Cyrus Lakdawala

Personal information
- Born: October 10, 1960 (age 65) Mumbai, Maharashtra, India

Chess career
- Country: United States of America
- Title: International Master (2002)
- FIDE rating: 2413 (July 2026)
- Peak rating: 2442 (October 2001)

= Cyrus Lakdawala =

American chess player (born 1960)

Cyrus Lakdawala is an American chess International Master (IM) and journalist who has written more than 60 books on chess.
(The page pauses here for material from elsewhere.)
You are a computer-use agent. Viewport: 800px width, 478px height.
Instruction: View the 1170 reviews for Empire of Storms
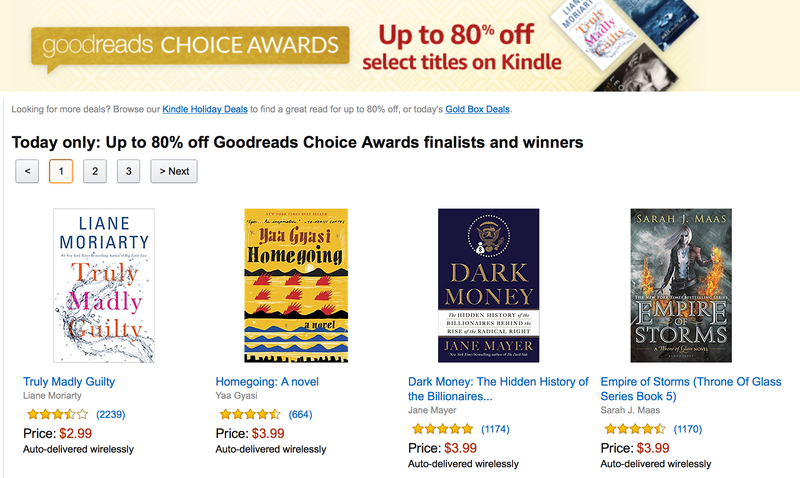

Born in Mumbai, Maharashtra, India in 1960, his father taught him chess at the age of 8.
He grew up in Montreal, Canada and moved to San Diego, California, where he currently resides, in 1978. In his personal life, he practices both yoga and Buddhist meditation.

==Best Results==
During his tournament chess career (which he ended due to a bad back) he was co-champion of the 19th National Open in 1987, tied with Maxim Dlugy*, Joel Benjamin, Walter Browne, and Sergey Kudrin (Dlugy was awarded the title on tiebreaks); co-champion of the 34th American Open in 1998, tied with GM Pavel Blatny of the Czech Republic while Lakdawala was still a FIDE Master (FM); US G/60, and US G/30 Championships; he is also the six-time California state champion. and two-time Southern California Open Chess Champion, in 1995 and 2003.

==Writings==
He has won the Chess Journalists Association's award for Instructional Book of the Year 2020 for In the Zone: Winning Streaks. He won the Chess Journalists Association's award for Best Chess Column in 2016, Cracked Grandmaster Tales / Why Do Grandmasters Blunder?, written on chess.com. His most recent work, From Boy to Challenger: The Toughest Battles of Gukesh D was published in August 2024, four months before the subject became the World Chess Champion.

==Books==
- The Slav: Move by Move, 2011, Everyman Chess, ISBN 978-1-85744-678-4.
- The Caro-Kann: Move by Move, 2012, Everyman Chess, ISBN 978-1-85744-687-6.
- Larsen: Move by Move, 2014, Everyman Chess, ISBN 978-1-78194-201-7.
- 1...d6: Move by Move, 2011, Everyman Chess, ISBN 978-1-85744-683-8.
- The Colle: Move by Move, 2013, Everyman Chess, ISBN 978-1-85744-996-9.
- Play the London System, 2010, Everyman Chess, ISBN 978-1-85744-639-5.
- From Boy to Man to Challenger: The Fiercest Battles of Gukesh D, 256 pages, 2024, ELK and RUBY, ISBN 978-1-91683-948-9.
- In the Zone: Winning Streaks, 400 pages, 2020, New in Chess, ISBN 978-9-05691-877-4.